Effect of human lactoferrin on Hap-mediated H. influenzae adherence to human epithelial cells. (A) Adherence to Chang conjunctival cells by DB117/vector and DB117/HapS243A after incubation in PBS, PBS with 13 μM human milk whey lactoferrin, or PBS with 13 μM deglycosylated A. awamori recombinant lactoferrin. Adherence was measured in a 30-min assay as previously described (33) and is reported relative to DB117/HapS243A after incubation in PBS, which was normalized to 100%. (B and C) Light micrographs of DB117/HapS243A associated with Chang conjunctival cells samples after staining with Giemsa (×2,250). The sample in B was incubated in PBS, and the sample in C was incubated with 13 μM deglycosylated A. awamori recombinant lactoferrin.

Figure 4

Effect of serine protease inhibitor PMSF on lactoferrin-associated proteolysis of H. influenzae Hap. DB117/HapS243A was incubated in PBS (lane 1), PBS with 433 nM deglycosylated A. awamori recombinant lactoferrin (lane 2), PBS with 433 nM recombinant lactoferrin and 7.5% 2-propanol (lane 3), or PBS with 433 nM recombinant lactoferrin and 7.5 mM PMSF in 2-propanol (lane 4). Whole-cell lysates were prepared and examined by Western analysis with antiserum Rab 730, which reacts with the Hap preprotein, Hap_s, and Hap_β. The arrowhead points to the Hap preprotein, and arrows point to Hap degradation products.

Figure 5

The H. influenzae P2, P5, and P6 outer-membrane proteins are not removed or degraded by exposure to human milk whey. Bacteria were grown to mid-logarithmic phase and then incubated with either buffer (lanes 1 and 2 in all panels) or human milk whey (lanes 3 and 4 in all panels).
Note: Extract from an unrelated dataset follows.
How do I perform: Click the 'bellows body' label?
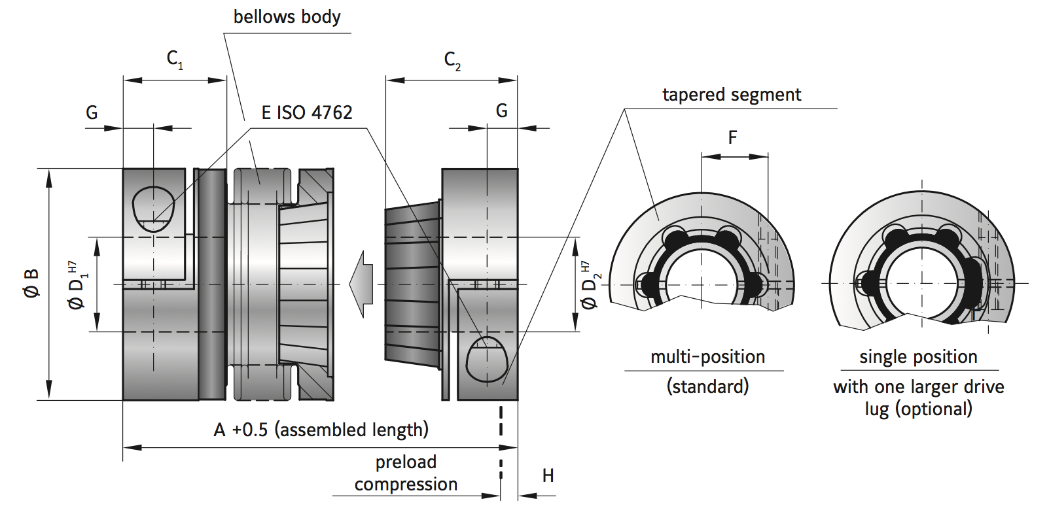point(287,17)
Whole-cell lysates (lanes 1 and 3 in all panels) and corresponding supernatants (lanes 2 and 4 in all panels) were examined by Western immunoblot analysis. A was probed with antiserum #331 against IgA1 protease, B was probed with mAb 6G3 against P2, C was probed with mAb 2C7 against P5, and D was probed with mAb 7F3 against P6. Strain Rd3–13 was used for the analysis of IgA1 protease, P5, and P6. Strain 1479 was used for the analysis of P2, as antibody 6G3 is specific for the strain 1479 P2 protein. The IgA1 protease preprotein was transferred to the supernatant, while P2, P5, and P6 were unaffected.